Yakalama, Gözaltına Alma ve İfade Alma Yönetmeliği'nin “Güvenlik araması” başlıklı 10. maddesinde, gözaltı birimine getirilen kişinin üzerinin aranacağı, şüpheli kadınsa bu işlemin kadınlar tarafından yapılacağı söyleniyor. Maddenin devamında, “Kendisine zarar verebilecek kemer, kravat, ip, kesici ve delici alet gibi nesnelerden arındırılır” deniliyor. 

Kadınlar tutanak tuttu

Batman’da söz konusu operasyonu yapan polisler bu yönetmeliğe dayanarak gözaltına alınan kadınlardan başörtülerini çıkarmalarını istedi. Kadınlar başörtülerini çıkardılar ancak konuyla ilgili tutanak tutturup “Nezarette başörtümüzün alınmasını hakaret ve inanca saygısızlık olarak görüyorum.
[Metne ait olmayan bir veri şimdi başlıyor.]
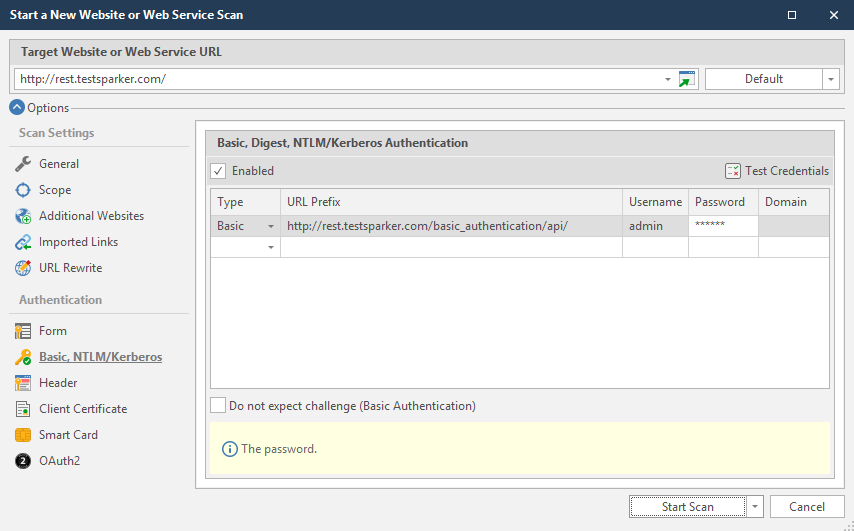Expand the Basic type dropdown
Image resolution: width=854 pixels, height=531 pixels.
point(270,227)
Psikolojik şiddet olarak nitelendiriyorum” ifadelerini zapta geçirdiler. 

Polis de zor durumda

Rapora göre, kadınlar başları açıldıktan sonra erkeklerle farklı nezarethanelere alındılar. Ancak gözaltına alınan ikinci gruptaki bazı kadınların başörtüleri çıkarılmadı. Onlar, nezarethaneye başörtülü olarak konuldu.

Batman Barosu Başkanı Abdulhamit Çakan, polisin uygulamasının kanuni olduğunu, terörle mücadele şubesine getirilen tüm şüphelilerin intihar amacıyla kullanabilecekleri ayakkabı bağcığı, kemer, eşarp ve benzeri örtülerin alındığını söyledi. Çakan, “duyarlı polislerin” eşarp veya başörtüyü almayı “ihmal ettiklerini” de belirtti.

Bazı polisler, intihar tehlikesine rağmen kadınlardan başörtülerini almayarak görevlerini ihmal ediyor ve din ve vicdan özgürlüğünden yana tavır koyuyor. Bazı polisler ise Anayasal hak olan din ve vicdan özgürlüğüne rağmen mevzuatı işletiyor ve kadınlardan başörtülerini çıkarmalarını istiyor. 


Mazlumder Genel Başkanı Ramazan Beyhan, bu sorunun kolaylıkla çözülebilecek bir mesele olmadığını söylüyor. Beyhan’a göre ortada polisi ihmalkar olmaya iten, görevlerini ihmal etmek istemeyen polisleri ise din özgürlüğünü ihlal etmek zorunda bırakan “garip” bir durum var. 

Beyhan, sorunun birçok yerde erkek polislerin, başörtülerini çıkarmak zorunda kalan şüphelilerin bulunduğu odalara girmeyerek pratik şekilde çözüldüğü ancak bunun yasal bir dayanağının olması gerektiğini düşünüyor.